##### Given records
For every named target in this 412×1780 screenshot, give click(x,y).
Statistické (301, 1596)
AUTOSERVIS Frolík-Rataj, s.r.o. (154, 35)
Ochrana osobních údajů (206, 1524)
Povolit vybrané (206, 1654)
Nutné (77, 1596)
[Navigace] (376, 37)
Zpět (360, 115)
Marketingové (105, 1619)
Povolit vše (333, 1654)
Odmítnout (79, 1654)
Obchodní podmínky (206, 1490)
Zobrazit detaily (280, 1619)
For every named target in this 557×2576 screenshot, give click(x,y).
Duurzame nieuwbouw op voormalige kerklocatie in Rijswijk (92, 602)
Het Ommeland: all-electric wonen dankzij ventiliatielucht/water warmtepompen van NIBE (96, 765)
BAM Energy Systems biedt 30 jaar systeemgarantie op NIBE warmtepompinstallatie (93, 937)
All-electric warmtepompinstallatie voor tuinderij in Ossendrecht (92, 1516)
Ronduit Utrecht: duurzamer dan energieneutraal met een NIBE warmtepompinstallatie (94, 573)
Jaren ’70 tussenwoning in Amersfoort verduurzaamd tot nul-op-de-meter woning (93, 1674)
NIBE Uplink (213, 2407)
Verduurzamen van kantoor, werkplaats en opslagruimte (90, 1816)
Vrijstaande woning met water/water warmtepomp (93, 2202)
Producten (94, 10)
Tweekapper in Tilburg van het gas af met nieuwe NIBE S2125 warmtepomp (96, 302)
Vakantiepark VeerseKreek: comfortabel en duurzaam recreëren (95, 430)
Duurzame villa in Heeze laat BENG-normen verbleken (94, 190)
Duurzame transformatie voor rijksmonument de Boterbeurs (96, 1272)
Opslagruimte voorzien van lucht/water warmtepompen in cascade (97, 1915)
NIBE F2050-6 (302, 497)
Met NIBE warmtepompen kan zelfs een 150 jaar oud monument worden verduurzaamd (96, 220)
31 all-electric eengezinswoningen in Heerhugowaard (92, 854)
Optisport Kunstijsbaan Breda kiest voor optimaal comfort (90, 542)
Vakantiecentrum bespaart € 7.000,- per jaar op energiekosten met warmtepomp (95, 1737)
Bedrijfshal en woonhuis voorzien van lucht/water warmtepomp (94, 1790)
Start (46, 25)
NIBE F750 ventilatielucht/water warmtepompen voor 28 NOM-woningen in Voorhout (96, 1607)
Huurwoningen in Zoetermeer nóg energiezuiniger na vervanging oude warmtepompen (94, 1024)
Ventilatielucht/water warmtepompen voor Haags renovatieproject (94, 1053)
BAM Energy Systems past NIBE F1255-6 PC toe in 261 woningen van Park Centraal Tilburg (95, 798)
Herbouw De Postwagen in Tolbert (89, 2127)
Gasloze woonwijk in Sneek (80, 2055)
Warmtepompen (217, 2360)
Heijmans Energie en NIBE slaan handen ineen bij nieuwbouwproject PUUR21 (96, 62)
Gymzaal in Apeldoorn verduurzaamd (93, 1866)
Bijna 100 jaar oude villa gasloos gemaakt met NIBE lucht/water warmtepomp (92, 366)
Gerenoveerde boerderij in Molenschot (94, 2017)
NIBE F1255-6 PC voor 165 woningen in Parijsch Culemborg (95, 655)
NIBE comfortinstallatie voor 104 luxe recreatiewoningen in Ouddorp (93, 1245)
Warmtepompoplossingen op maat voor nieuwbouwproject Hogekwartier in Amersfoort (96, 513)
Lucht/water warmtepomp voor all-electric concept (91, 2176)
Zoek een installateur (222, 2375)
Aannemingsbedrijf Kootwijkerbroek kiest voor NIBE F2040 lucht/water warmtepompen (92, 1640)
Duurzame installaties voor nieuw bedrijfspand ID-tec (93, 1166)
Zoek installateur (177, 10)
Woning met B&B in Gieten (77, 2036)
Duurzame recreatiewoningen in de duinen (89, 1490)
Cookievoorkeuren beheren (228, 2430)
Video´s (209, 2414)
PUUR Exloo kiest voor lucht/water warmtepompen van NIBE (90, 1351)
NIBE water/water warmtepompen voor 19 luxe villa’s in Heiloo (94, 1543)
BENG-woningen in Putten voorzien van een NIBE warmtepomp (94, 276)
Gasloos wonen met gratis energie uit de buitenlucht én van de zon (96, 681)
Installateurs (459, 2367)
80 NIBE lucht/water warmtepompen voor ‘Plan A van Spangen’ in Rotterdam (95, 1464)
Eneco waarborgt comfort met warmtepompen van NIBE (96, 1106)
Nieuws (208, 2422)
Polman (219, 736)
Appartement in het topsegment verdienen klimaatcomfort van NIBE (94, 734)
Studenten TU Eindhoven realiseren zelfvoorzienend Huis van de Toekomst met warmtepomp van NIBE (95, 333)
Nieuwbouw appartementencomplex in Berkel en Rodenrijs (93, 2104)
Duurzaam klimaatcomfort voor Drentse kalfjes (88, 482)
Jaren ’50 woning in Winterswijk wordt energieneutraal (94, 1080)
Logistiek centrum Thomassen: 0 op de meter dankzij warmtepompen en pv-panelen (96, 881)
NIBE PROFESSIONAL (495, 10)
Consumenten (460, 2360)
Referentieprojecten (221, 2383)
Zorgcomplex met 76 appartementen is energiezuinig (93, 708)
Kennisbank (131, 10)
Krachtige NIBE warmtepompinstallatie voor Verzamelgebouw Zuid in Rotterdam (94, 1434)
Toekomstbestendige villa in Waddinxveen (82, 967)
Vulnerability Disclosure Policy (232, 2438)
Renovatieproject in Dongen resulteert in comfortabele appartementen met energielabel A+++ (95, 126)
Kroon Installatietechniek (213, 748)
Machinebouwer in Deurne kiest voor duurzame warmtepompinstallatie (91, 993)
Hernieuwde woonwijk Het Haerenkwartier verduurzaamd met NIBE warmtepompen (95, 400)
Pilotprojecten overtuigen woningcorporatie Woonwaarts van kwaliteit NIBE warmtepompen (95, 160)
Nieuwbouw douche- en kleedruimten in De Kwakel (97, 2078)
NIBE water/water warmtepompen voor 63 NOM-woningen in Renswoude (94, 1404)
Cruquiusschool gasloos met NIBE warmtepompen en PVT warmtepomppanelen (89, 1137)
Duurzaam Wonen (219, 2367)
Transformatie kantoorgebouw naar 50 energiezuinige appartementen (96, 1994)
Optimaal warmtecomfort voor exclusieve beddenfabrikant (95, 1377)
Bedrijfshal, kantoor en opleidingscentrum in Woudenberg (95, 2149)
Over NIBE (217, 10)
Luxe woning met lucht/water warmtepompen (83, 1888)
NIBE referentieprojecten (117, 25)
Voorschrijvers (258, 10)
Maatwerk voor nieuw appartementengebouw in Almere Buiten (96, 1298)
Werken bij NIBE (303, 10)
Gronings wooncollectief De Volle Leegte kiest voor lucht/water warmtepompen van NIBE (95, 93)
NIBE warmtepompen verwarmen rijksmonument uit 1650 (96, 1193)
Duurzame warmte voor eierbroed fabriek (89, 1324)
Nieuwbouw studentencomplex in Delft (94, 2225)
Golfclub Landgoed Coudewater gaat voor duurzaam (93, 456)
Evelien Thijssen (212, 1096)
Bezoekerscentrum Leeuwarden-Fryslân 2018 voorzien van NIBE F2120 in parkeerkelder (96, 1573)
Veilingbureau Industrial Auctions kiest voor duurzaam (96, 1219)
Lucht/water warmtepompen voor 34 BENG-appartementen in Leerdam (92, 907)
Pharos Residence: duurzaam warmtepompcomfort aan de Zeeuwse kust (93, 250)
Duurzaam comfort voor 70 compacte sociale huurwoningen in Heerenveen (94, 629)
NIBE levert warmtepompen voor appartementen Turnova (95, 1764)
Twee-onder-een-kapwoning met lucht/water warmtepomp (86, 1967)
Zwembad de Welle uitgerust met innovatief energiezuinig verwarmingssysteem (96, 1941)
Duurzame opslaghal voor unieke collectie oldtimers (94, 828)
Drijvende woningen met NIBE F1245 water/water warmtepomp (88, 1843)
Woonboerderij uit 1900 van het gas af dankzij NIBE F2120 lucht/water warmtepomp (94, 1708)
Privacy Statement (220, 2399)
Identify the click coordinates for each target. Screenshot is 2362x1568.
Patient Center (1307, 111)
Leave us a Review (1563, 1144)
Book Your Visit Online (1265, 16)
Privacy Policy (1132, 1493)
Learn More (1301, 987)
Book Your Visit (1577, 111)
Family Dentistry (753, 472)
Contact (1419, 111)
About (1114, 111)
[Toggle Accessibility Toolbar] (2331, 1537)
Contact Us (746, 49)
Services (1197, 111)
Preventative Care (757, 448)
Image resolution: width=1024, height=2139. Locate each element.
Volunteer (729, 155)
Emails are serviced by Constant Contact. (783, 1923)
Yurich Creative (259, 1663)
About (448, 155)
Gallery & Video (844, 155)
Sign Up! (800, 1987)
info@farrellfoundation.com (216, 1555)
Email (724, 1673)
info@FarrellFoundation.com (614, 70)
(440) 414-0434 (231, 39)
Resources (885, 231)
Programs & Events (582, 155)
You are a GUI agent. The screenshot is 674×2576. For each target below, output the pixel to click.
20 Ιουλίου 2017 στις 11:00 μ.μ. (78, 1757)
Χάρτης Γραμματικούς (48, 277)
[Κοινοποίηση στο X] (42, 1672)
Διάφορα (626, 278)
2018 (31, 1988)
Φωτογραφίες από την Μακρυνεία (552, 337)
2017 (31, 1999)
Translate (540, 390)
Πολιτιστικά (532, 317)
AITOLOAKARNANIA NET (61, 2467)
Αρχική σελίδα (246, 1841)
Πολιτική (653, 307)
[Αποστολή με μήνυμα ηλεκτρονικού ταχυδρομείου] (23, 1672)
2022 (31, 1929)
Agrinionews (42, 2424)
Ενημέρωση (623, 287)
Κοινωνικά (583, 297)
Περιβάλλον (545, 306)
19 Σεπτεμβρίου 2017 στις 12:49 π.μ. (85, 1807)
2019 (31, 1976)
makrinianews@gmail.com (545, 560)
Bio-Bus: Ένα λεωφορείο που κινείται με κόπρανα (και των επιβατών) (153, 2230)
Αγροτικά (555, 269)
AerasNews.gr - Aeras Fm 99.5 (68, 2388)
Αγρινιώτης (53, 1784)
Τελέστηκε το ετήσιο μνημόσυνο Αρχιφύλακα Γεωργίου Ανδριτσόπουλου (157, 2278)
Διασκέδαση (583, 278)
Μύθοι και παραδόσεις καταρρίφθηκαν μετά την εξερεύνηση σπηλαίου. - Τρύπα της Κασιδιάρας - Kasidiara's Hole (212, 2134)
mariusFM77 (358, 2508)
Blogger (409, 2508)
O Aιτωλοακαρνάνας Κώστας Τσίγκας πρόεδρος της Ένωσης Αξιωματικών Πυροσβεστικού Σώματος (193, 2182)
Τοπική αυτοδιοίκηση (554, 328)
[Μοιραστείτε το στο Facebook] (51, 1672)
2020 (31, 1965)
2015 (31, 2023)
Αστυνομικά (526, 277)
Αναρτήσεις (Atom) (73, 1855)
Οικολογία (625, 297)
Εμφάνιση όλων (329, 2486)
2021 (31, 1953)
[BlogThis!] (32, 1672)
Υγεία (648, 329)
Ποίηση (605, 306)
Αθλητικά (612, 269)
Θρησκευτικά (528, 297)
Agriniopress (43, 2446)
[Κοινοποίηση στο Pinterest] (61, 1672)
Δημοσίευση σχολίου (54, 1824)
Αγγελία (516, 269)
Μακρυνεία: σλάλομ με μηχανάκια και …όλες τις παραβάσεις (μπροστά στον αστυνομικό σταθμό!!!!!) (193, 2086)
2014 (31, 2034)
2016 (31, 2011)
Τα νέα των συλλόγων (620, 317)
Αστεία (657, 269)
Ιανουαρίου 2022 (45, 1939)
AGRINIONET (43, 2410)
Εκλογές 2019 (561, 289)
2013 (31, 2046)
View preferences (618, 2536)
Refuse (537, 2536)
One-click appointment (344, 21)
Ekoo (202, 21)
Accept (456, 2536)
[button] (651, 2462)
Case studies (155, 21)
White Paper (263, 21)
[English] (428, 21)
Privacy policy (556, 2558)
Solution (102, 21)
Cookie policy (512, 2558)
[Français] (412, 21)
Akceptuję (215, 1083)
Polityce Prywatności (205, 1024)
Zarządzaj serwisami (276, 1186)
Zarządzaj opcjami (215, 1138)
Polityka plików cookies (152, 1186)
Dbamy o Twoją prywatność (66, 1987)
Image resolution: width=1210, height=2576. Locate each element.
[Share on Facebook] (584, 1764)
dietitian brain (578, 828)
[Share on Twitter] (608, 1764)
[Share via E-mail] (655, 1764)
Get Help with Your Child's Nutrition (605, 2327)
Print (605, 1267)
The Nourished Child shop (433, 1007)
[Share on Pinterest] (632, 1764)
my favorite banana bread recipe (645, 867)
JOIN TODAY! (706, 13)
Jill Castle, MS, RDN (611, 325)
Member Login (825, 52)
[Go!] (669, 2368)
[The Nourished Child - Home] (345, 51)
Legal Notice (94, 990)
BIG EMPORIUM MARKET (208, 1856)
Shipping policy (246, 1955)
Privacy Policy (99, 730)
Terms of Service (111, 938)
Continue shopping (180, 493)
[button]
##########
> **Work to complete**
Starting at the top of the data above, repeat every line exactly until the line containing "Ronduit Utrecht: duurzamer" has been given, then stop.

> **Expected answer**
For every named target in this 412×1780 screenshot, give click(x,y).
Statistické (301, 1596)
AUTOSERVIS Frolík-Rataj, s.r.o. (154, 35)
Ochrana osobních údajů (206, 1524)
Povolit vybrané (206, 1654)
Nutné (77, 1596)
[Navigace] (376, 37)
Zpět (360, 115)
Marketingové (105, 1619)
Povolit vše (333, 1654)
Odmítnout (79, 1654)
Obchodní podmínky (206, 1490)
Zobrazit detaily (280, 1619)
For every named target in this 557×2576 screenshot, give click(x,y).
Duurzame nieuwbouw op voormalige kerklocatie in Rijswijk (92, 602)
Het Ommeland: all-electric wonen dankzij ventiliatielucht/water warmtepompen van NIBE (96, 765)
BAM Energy Systems biedt 30 jaar systeemgarantie op NIBE warmtepompinstallatie (93, 937)
All-electric warmtepompinstallatie voor tuinderij in Ossendrecht (92, 1516)
Ronduit Utrecht: duurzamer dan energieneutraal met een NIBE warmtepompinstallatie (94, 573)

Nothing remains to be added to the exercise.